Work item -> Reproduce verbatim the lines of the material below, starting at the line with "The image size is (640, 480)." and ending at the line with "Viewport: 1360px width, 562px height.", both inclusive; skip the rest.

Source records below:

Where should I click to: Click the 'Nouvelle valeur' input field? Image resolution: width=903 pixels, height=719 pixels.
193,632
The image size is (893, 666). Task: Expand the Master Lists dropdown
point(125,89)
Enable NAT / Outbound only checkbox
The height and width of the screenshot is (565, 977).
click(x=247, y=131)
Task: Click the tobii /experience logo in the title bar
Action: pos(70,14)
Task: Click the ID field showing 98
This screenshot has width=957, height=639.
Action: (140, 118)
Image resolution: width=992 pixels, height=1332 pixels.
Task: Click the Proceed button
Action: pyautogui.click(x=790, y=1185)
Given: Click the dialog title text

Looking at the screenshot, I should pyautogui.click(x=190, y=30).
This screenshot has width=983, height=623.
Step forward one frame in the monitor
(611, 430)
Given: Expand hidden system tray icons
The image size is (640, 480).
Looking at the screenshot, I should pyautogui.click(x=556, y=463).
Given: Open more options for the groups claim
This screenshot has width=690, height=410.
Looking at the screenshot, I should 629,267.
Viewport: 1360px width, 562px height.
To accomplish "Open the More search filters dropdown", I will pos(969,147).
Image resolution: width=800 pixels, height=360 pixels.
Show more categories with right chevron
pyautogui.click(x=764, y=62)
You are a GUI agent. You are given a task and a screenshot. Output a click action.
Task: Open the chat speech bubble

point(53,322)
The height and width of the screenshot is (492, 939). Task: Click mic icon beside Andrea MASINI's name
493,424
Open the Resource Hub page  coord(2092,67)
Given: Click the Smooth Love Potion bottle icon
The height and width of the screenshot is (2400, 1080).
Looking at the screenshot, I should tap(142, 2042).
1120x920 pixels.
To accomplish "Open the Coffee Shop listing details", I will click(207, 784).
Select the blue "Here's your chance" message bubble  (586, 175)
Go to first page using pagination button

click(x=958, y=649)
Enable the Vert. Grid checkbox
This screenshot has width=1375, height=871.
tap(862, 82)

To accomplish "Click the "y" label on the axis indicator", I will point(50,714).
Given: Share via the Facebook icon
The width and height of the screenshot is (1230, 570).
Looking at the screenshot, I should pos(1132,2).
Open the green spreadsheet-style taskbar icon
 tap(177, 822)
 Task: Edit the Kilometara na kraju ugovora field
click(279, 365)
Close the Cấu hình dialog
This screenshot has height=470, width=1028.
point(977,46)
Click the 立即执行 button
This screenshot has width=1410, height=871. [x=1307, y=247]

End of Source records.

Solution for this exercise ->
The image size is (640, 480).
Looking at the screenshot, I should pyautogui.click(x=556, y=463).
Given: Open more options for the groups claim
This screenshot has width=690, height=410.
Looking at the screenshot, I should 629,267.
Viewport: 1360px width, 562px height.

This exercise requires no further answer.